Después de su perdida en el Templo, permaneció con María y José en Nazaret. Comenzaban, entonces, años de trabajo silencioso, de convivir con sus vecinos sin llamar la atención…
No fueron años carentes de significado o de mera preparación para la vida pública. Al contrario. «El Señor quiere que muchas almas encuentren su camino en los años de vida callada y sin brillo» (Es Cristo que pasa, n. 20).
Hay muchos cristianos que llevan una vida nada llamativa…, en su lugar de trabajo, en su familia…con la conciencia de que imitan los años de vida corriente de Jesús. Y es ese lugar, «oculto», donde se encuentran con Cristo, donde hacen su voluntad.
Pero no pensemos que sólo podemos aprender este aspecto de los años de vida oculta del Señor.
Cuando Él comenzó a predicar el Evangelio repitió de muchas maneras que el único interés que buscaba era mostrar al Padre. «Quien me ve a mí, ve al Padre» (San Juan 14, 9).
Él, siendo de condición divina, no codició ser igual a Dios, sino que se humilló tomando la condición de siervo (Cfr. Filip 2, 5–12)
En distintas ocasiones leemos en los Evangelios que el Señor se quitaba de en medio, que no quería aplausos, ni reconocimientos.
–Señor, que aprenda de Ti esta lección divina.
Por eso un día como hoy nos ayuda a considerar nuestra determinación de servir, de hacernos pequeños delante de Dios amando, pidiendo perdón, desagraviando, agradeciendo que el Señor haya querido contar con nosotros.
La actitud de postrarnos ante el Señor nos ayudará a arrancar nuestro egoísmo, atrapar el «yo» que a veces es nuestro peor enemigo.
–Señor ayúdanos a tomar la firme decisión de ocultarnos y desaparecer.
Para eso no basta sólo con buenas intenciones, con propósitos pasajeros. Es preciso pisotear nuestro yo, que es el peor enemigo. De lo contrario, el yo, revestido de soberbia, de vanidad, permanecerá al acecho, esperando la mínima ocasión para levantarse del suelo y hacerse notar.
Tengo razón, no cuentan conmigo, me han humillado. Esta claro que la actitud de ocultarse no está de moda.
Porque lo importante es destacar, sobresalir, ganar medallas para que los demás te reconozcan.

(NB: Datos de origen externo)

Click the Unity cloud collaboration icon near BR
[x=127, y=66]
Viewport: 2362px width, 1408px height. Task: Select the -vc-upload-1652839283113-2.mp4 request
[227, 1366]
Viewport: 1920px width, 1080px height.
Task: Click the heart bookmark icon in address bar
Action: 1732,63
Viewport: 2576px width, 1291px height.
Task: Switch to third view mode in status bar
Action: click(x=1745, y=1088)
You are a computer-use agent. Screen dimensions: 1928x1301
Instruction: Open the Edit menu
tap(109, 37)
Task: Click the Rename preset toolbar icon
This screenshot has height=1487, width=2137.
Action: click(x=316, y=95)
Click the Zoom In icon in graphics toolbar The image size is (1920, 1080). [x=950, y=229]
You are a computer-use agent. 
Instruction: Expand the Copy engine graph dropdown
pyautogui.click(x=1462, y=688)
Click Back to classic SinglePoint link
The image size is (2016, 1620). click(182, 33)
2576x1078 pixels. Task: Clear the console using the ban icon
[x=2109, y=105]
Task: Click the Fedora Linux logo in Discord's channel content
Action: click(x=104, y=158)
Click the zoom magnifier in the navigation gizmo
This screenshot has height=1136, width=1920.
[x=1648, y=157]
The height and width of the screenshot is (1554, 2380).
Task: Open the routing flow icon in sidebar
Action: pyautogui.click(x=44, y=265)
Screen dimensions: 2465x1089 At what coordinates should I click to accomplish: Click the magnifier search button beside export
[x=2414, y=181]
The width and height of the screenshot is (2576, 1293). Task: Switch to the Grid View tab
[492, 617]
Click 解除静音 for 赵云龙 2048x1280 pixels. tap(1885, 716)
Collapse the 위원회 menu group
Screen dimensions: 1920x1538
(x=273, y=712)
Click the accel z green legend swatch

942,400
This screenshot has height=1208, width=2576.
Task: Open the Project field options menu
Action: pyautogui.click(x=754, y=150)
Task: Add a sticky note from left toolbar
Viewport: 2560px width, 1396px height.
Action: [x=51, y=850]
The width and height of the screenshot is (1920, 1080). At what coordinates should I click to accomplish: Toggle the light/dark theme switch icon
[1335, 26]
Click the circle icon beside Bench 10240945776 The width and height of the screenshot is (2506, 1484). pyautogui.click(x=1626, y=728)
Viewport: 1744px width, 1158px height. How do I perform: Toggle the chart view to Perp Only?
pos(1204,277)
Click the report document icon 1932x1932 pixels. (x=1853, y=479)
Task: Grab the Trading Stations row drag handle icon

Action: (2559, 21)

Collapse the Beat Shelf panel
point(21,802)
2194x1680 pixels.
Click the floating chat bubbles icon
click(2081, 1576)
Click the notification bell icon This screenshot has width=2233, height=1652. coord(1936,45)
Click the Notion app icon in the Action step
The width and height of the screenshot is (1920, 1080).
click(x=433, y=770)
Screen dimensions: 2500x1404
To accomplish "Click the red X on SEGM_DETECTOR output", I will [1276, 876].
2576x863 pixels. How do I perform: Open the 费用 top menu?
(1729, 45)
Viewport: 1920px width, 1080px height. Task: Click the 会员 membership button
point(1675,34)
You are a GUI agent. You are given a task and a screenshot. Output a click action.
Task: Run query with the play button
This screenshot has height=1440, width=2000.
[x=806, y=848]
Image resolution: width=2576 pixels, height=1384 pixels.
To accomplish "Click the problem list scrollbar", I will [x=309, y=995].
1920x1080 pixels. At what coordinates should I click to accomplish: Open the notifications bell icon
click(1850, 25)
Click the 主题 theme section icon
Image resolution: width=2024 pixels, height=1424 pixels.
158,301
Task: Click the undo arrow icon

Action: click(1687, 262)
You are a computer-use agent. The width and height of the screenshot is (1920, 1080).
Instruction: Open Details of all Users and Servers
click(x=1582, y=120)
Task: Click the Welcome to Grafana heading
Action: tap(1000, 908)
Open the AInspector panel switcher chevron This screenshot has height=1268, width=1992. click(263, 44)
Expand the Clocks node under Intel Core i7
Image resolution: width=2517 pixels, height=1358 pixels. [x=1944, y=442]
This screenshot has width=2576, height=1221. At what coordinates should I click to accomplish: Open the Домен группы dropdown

Hace unos días sonó el teléfono en casa y la llamada era para un familiar que tenía que tomar posesión de un nuevo puesto de trabajo. Tomé el recado y el mensaje era nítido: «Puede tomar posesión cuando quiera, pero cuanto antes lo haga mejor, porque así, en el futuro, obtendrá más puntos por antigüedad».
No tengo nada en contra de los méritos personales. Pero parece que eso es lo verdaderamente importante.
Ocultarse y desaparecer, ¡que sólo Jesús se luzca!
La Virgen siguió también este modo de vivir. Ciertamente estuvo en momentos alegres y tristes de la vida de su Hijo.
Pero nunca se hizo la importante, jamás quiso destacar. En las bodas de Caná se dio cuenta de lo que se venía encima: la falta de vino.
Se lo dijo al Señor y se quitó en medio: haced lo que Él os diga. Y María desaparece de la escena.
Le pedimos a Nuestra Madre que sepamos vivir así: ocultándonos y desapareciendo para que sólo Jesús se luzca.